*Iizuka Yoshinori1, Kaoru Kawakami2, Mahiro Sasage2, Mai Matsumoto2, Akira Hori3, Takeshi Saito1, Keita Takasugi3, Takumi Hatakeyama4, AKIHISA WATARI2, Nao Esashi5, Miu Otsuka2, Atsushi Miyamoto6, Ryu Uemura5, Sakiko Ishino7, Shuji Fujita8, Teruo Aoki8, Koji Fujita5, Shohei Hattori9, Kazuho Horiuchi4, Motohiro Hirabayashi8, Kenji Kawamura8, Sumito Matoba1
(1.Institite of Low Temperature Science, Hokkaido University, 2.Graduate School of Environmental Science, Hokkaido University, 3.Department of Earth and Environmental Engineering, Kitami Institute of Technology, 4.Graduate School of Science and Technology, Hirosaki University, 5.Graduate School of Environmental Studies, Nagoya University, 6.Hokkaido University, 7.Institute of Nature and Environmental Technology, Kanazawa University, 8.National Institute of Polar Research, 9.International Center for Isotope Effects Research, Nanjing University)
Keywords:ice core, Greenland, Anthropocene
The southeast dome of the Greenland ice sheet has one of the highest accumulation rates in Greenland (about 1.0 m water equivalent per year), depositing about four times as much snow as other Greenland domes and about 30 times as inland domes of Antarctica. The high accumulation rate has a disadvantage for ice core drilling, because it is not suitable for reconstructing the environment in older times. However, the high accumulation rate has an advantage of allowing environmental reconstructions with higher time resolution and is less post depositional effect of deposited aerosols. Therefore, the southeastern dome of the Greenland ice sheet is a suitable region for ice core drilling to precisely reconstruct the recent past, such as the Anthropocene (1850-present).
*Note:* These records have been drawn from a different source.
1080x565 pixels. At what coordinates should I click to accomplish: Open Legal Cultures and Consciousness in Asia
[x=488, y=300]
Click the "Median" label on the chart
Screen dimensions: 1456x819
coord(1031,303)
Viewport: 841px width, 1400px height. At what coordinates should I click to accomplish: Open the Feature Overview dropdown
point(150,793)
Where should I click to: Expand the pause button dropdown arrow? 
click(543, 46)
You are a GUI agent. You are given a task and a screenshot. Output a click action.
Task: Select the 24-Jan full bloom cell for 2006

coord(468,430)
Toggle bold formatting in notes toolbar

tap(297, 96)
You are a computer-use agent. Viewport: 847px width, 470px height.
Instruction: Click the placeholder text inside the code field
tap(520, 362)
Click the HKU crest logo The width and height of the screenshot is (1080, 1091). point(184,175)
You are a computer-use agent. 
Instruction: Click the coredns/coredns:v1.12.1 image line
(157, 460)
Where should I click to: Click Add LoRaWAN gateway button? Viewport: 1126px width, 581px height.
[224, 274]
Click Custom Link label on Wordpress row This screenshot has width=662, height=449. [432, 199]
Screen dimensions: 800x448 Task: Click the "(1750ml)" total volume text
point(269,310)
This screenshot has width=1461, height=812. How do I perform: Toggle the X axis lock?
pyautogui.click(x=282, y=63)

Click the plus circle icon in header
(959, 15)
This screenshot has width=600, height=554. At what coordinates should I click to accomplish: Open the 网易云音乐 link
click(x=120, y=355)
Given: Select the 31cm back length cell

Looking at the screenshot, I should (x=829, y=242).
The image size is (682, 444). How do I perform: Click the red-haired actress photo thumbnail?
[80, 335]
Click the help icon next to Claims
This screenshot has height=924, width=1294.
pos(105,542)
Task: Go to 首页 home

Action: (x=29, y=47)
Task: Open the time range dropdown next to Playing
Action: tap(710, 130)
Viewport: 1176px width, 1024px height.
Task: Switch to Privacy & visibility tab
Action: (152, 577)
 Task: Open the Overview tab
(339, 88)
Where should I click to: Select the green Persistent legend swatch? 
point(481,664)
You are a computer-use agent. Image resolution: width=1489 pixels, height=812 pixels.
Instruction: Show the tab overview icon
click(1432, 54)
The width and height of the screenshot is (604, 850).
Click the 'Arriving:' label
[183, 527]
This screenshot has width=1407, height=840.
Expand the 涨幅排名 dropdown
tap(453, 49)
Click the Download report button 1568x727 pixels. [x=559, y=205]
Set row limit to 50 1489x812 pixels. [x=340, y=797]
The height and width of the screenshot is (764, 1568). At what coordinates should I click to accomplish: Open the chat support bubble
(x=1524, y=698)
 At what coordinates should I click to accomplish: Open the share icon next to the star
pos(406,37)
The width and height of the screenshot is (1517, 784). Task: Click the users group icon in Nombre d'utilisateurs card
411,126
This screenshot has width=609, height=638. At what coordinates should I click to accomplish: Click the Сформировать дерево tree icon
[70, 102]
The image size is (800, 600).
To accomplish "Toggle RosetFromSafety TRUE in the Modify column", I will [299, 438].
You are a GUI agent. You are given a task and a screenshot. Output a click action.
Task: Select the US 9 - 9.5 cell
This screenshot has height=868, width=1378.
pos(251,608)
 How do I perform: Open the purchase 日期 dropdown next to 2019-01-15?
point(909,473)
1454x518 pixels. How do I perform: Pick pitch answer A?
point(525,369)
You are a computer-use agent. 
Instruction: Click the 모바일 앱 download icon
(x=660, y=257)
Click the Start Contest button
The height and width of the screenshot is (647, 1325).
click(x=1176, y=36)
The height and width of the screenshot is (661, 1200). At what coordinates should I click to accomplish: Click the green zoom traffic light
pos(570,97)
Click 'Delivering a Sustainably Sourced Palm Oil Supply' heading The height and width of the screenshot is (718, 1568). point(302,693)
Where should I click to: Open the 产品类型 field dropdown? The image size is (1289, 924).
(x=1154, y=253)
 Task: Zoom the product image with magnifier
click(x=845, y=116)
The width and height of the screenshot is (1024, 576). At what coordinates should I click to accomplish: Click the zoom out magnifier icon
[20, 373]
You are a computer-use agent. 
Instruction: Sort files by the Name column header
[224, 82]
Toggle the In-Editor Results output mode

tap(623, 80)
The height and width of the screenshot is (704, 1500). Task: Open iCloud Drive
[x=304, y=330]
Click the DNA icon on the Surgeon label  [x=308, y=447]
We drilled an ice core of about 250m in May 2021 under the projects of Grant-in-Aid for Scientific Research (project number 18H05292) and ArCS II (project number JPMXD1420318865). Subsequently, the ice core was imported to Japan at the end of November 2021, and we are engaged in the initial analysis of the ice core. The objectives of the initial analysis are to obtain a timescale and to elucidate physical properties of the ice core. For example, the hydrogen peroxide concentration is clearly defined events such as the Icelandic eruption in September 2014, the surface melting of Greenland in July 2012, and the Greenland coastal dust plume in August 2003. The deepest ice cores are estimated to be at least older than 1850, according to the Herron and Langway model based on the depth-density curve. From these measurements, we have established a monthly timescale for the ice core from 1850 to 2020, and are preparing more specialized analyses on a seasonal scale.